= Chilympiad =

Chili cooking competition in Texas, US

The Chilympiad was a Texas tradition held annually in the second week of September from 1970 to 2002. It originated in San Marcos, Texas, at Aquarena Springs, but in 1974, was relocated to its permanent headquarters at the Hays County Civic Center, also in San Marcos. The event was a competition of chili cooking. Winners of the contest automatically qualified for the World Championship Chili Cookoff at Terlingua, Texas.

The rules were few and simple, being no more than:
1. All chili must be made from scratch at the site of the contest.
2. Women are barred from entering the contest as chefs.

In response to the second rule, another cookoff was established in Luckenbach, Texas, named "Hell Hath No Fury Like A Woman Scorned," in which the winners similarly qualify for the world championship cookoff.

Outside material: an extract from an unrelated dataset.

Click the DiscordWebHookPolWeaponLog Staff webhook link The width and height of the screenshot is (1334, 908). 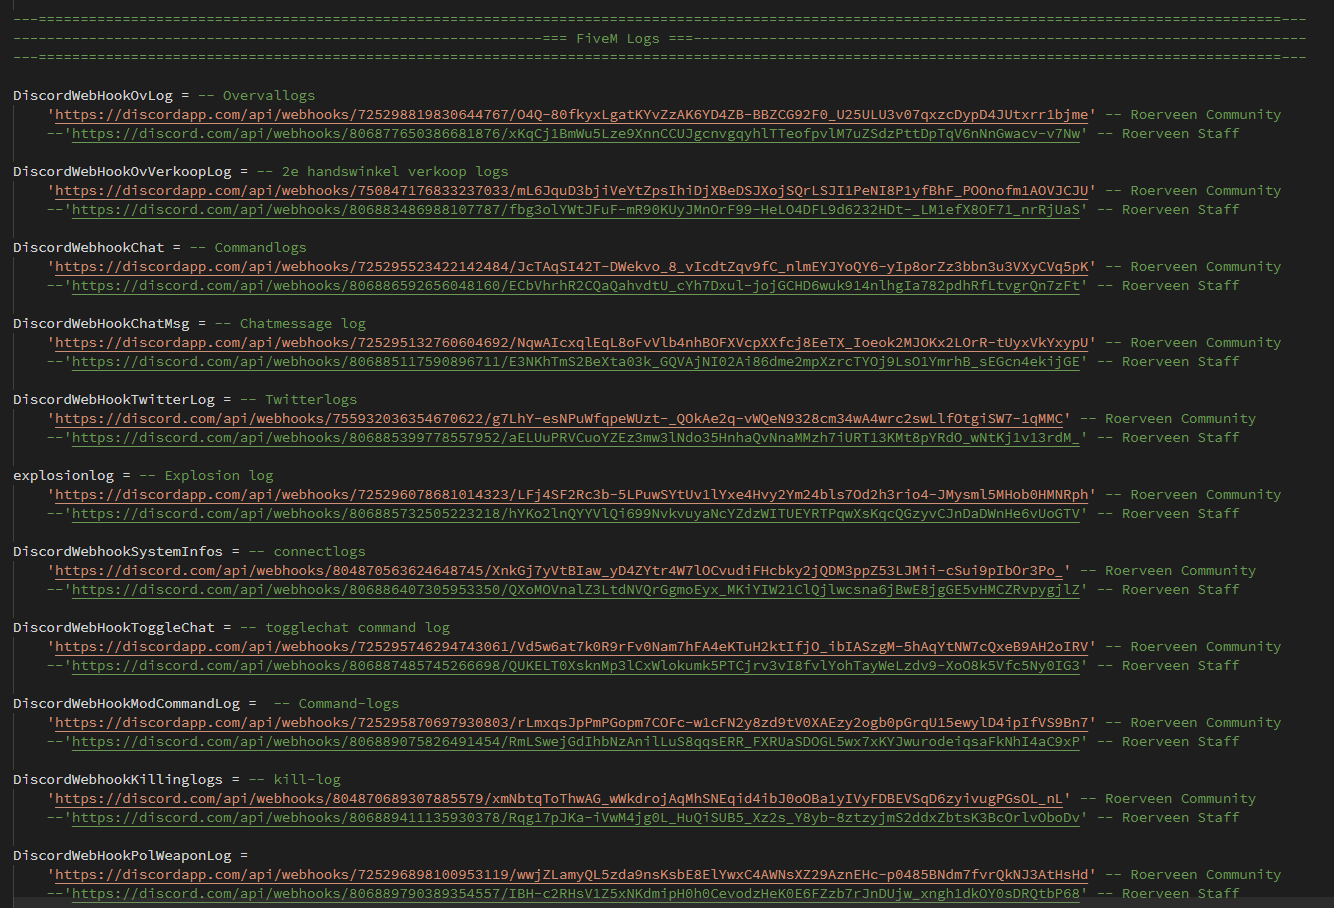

In 2001, the Chilympiad was scheduled for September 14 and 15. The September 11 attacks severely impacted participation and attendance at the event. The event lost $30,000. Attendance improved for 2002, but the event lost $19,000. Chilympiad was cancelled for 2003. Although the El Jefe Association, which organized the annual event, hoped to revive the festival in 2004, they were not able to recoup from previous losses, and was terminated hereafter.